Wherein the citation / speaker recognition system tags a speaker on the citation based on a query keyword included in the sentence and a preset sentence pattern indicating a relationship between the speaker and the citation.

15. The method according to any one of claims 11 to 14,

The step of recognizing the quotation in the sentence comprises:

Recognizing the phrase from the point at which the quotation mark begins at the quote mark / speaker recognition system to the point at which the quotation mark ends, as a quotation,

The step of determining a speaker candidate of the quotation includes:

Wherein the quotation / speaker recognition system determines, as a speaker candidate, a noun phrase located at the beginning of the nominal search in the sentence.

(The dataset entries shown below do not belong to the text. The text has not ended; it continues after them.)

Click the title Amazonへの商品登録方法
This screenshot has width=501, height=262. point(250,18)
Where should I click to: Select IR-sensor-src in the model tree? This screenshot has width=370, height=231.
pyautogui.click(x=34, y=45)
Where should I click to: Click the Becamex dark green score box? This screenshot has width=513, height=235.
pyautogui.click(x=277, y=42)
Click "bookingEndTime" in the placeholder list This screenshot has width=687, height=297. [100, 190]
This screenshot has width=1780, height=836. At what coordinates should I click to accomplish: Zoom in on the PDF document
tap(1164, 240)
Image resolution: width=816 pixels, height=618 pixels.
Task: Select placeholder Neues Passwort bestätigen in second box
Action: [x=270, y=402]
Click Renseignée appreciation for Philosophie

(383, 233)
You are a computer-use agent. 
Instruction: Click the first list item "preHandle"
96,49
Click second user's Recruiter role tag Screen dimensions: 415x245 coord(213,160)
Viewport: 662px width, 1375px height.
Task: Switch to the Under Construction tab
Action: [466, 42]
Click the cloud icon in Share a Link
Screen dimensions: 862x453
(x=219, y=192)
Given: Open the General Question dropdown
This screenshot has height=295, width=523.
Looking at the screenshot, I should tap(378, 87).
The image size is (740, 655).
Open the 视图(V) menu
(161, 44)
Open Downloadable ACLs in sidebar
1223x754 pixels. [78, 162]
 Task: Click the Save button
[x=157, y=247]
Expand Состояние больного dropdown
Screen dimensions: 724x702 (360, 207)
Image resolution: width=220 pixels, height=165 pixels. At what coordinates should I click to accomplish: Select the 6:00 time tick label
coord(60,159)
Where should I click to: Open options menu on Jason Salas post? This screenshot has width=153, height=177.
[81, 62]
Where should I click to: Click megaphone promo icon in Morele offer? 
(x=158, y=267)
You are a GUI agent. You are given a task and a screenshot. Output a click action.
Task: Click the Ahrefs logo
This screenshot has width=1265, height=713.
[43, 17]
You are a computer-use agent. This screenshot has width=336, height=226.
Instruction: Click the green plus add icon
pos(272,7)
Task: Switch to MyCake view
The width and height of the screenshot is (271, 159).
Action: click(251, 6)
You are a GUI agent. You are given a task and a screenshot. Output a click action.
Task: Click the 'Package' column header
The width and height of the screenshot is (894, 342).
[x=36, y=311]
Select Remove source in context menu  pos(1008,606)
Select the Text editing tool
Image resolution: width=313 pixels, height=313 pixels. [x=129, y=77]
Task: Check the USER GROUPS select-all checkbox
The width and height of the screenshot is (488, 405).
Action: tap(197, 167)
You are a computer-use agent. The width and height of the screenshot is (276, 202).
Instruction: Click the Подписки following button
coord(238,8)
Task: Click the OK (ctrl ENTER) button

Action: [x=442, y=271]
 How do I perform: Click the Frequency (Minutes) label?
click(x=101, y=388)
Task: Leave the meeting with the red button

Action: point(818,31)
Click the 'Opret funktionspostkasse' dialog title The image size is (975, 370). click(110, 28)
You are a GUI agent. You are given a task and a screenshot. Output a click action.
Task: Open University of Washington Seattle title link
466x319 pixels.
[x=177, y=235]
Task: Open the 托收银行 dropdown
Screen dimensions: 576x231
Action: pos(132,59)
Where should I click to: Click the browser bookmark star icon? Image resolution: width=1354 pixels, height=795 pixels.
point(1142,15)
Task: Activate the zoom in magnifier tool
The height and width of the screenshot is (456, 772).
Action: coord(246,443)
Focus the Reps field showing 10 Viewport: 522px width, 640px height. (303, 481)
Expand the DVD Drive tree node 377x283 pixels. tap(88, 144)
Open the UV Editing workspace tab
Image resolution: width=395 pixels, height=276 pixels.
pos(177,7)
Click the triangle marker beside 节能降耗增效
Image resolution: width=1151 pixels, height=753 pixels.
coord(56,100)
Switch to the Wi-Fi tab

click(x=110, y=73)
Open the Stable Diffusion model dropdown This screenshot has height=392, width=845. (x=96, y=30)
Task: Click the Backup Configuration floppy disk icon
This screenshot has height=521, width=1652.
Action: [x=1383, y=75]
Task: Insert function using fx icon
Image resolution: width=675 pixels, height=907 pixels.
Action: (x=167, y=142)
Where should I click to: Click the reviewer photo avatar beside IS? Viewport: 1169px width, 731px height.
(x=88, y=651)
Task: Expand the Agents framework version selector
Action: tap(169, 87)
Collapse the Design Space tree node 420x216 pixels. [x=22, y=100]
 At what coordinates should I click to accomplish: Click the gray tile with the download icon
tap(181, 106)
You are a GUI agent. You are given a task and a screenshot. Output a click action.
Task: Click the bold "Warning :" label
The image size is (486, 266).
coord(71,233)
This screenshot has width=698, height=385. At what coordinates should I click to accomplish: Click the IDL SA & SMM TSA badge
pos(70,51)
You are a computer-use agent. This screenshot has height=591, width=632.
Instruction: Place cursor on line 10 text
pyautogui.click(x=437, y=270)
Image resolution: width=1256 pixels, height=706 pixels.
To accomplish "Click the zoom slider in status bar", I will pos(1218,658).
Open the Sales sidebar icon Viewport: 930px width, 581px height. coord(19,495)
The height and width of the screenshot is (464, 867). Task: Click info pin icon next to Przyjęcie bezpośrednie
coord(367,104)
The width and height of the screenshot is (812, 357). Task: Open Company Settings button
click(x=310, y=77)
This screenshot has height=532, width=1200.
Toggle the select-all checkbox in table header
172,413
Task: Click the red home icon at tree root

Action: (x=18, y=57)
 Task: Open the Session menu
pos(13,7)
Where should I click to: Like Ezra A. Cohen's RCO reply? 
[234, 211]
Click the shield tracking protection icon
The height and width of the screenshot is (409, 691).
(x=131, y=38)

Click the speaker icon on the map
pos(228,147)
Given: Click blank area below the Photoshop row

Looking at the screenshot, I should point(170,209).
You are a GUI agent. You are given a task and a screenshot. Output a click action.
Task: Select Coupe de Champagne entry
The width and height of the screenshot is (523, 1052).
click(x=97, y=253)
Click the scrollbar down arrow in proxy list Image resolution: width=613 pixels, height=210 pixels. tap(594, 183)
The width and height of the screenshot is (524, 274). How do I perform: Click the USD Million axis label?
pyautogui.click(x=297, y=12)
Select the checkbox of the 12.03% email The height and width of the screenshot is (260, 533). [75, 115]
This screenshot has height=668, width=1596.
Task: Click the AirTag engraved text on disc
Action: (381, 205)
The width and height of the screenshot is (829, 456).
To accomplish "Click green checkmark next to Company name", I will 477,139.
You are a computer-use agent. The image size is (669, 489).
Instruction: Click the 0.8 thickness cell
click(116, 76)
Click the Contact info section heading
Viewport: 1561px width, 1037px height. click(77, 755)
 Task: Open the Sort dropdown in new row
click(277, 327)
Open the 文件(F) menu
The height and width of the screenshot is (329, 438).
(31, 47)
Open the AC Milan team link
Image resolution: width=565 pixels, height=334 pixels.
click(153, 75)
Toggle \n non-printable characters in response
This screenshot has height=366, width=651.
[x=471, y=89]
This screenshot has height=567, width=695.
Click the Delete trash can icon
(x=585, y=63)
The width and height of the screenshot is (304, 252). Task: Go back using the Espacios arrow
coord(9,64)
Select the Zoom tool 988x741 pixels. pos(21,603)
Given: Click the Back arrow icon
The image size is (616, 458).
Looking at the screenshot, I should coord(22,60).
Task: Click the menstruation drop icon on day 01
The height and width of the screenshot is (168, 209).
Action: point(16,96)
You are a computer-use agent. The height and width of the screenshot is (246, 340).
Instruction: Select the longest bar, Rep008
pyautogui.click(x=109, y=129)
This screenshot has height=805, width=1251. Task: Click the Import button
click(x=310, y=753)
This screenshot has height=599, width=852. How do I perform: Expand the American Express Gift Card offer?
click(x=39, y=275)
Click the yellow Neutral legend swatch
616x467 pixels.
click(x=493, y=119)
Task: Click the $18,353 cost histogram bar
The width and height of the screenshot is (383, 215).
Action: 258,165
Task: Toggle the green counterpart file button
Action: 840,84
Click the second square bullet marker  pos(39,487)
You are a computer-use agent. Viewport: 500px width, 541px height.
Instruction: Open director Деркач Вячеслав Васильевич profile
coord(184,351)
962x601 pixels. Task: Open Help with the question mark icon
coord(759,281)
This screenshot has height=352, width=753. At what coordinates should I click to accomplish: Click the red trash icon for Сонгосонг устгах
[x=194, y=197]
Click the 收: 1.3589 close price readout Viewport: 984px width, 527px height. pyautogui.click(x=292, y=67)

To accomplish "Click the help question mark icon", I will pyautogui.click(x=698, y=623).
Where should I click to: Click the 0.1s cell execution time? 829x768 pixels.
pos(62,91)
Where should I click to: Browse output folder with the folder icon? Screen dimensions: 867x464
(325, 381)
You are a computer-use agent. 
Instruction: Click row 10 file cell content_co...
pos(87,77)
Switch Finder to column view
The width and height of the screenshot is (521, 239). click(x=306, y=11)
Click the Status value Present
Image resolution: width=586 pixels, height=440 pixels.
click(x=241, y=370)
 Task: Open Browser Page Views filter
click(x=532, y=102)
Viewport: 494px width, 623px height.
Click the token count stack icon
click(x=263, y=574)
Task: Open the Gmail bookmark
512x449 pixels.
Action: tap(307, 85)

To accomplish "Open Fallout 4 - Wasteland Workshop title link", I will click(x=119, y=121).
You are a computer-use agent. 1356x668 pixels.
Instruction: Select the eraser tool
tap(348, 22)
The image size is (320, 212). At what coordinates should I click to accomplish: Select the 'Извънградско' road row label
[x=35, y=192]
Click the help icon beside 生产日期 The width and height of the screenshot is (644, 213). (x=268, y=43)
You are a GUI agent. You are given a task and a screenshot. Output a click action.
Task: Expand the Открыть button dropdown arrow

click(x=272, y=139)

11. The method of claim 10,

Wherein the recognizing of the quotation and the speaker comprises:

Wherein the citation / speaker recognition system recognizes the citation and the speaker from the sentence by combining the preset citation and at least one recognition method for recognizing the speaker.

11. The method of claim 10,

Wherein the recognizing of the quotation and the speaker comprises:

Wherein the citation / speaker recognition system recognizes a citation and a speaker from the sentence by applying a preset citation and at least one recognition method recognizing the speaker, and considering the degree of error of the recognition method, the citation / And selecting a citation and a speaker according to a recognition method having the lowest degree of error.

11. The method of claim 10,

Searching the citation / speaker recognition system for a search request for the speaker, and providing the search result as a search result;

/ RTI > < / RTI >

A computer-readable recording medium on which a program for executing the method of any one of claims 10 to 14 or 16 to 18 is recorded.